Und die Hausfrau in ihr versuchte, das Zartgefühl des Kolonialwarenhändlers zu benützen: ob sie den Kaffee noch einmal zum alten Preis bekommen könne.

Da hob er die Schultern: das täte ihm leid.

Sofort verschloß sich ihr Gesicht. Und wie ein Grammophon ‚Die Wacht am Rhein‘, spielte ihr wundes Gehirn automatisch: ‚Ich habe meinen Mann auf dem Altare des Vaterlandes geopfert, für die Verteidigung des Vaterlandes, des heimatlichen Herdes hingegeben; er ist auf dem Felde der Ehre gefallen, damit dieser schmutzige Krämer weiter sorglos seine Kaffee verkaufen kann, und mir gibt er ihn nicht zum alten Preis.‘

Der Kolonialwarenhändler hob das Klappbrett des Ladentisches, schlüpfte vor, öffnete höflich die Tür: „Die enormen Einkaufspreise jetzt.
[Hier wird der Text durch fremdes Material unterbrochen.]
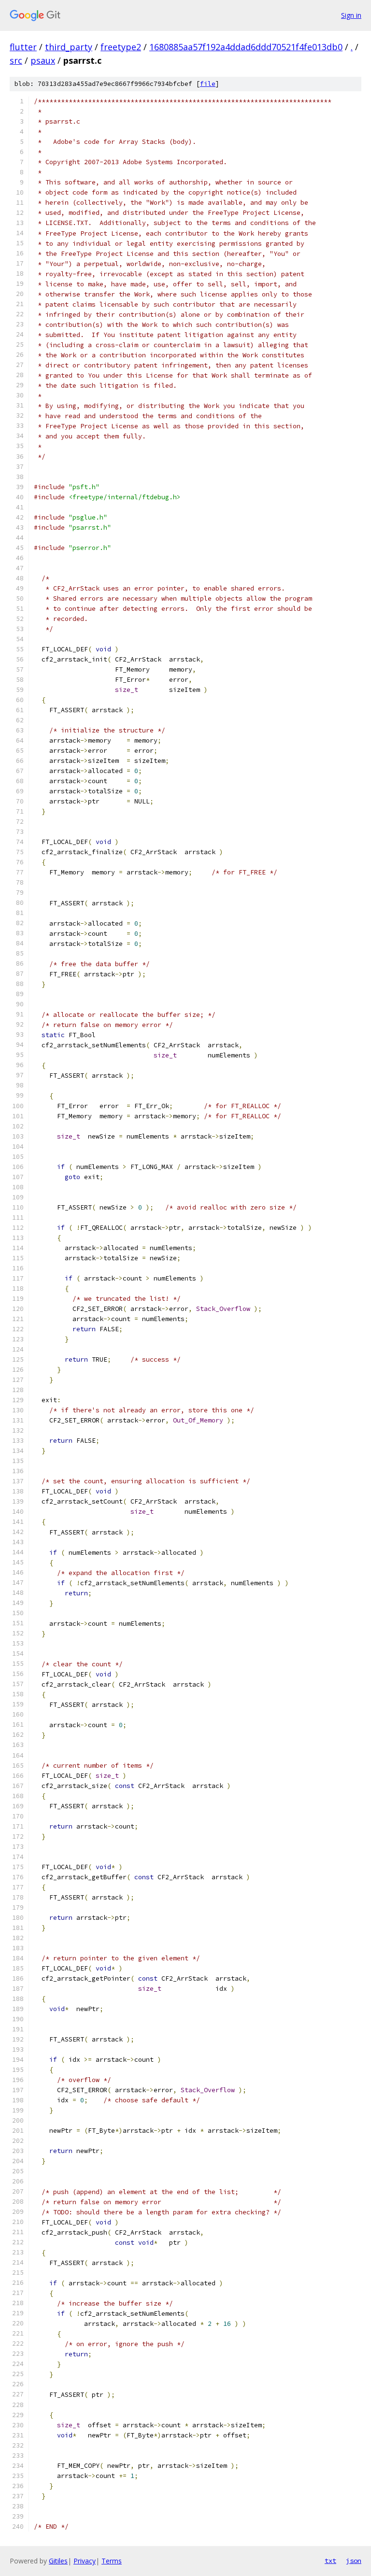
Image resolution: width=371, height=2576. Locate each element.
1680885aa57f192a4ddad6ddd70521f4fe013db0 (245, 47)
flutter (23, 47)
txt (330, 2560)
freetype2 (120, 47)
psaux (42, 60)
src (16, 60)
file (207, 84)
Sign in (351, 15)
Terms (111, 2560)
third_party (68, 47)
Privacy (84, 2560)
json (353, 2560)
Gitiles (58, 2560)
Nicht zu sagen.“ Es täte ihm ja wirklich sehr leid, aber da sei nichts zu machen.

Tief beleidigt und scharfen Haß in den Augen, verließ sie den Laden.

Ein Schaufensterspiegel zeigte ihr, daß sie gebeugter ging, als es ihr momentaner Seelenzustand verlangt hätte. Bewußt brachte sie den Gesichtsausdruck in Übereinstimmung mit ihrer Körperhaltung und ging gebeugt und langsam weiter,

vorüber an einem spielenden Kinde, das, seinen mit Ahnung gefüllten Blick zu ihr emporgerichtet, im Halbkreise auswich und ihr nachsah.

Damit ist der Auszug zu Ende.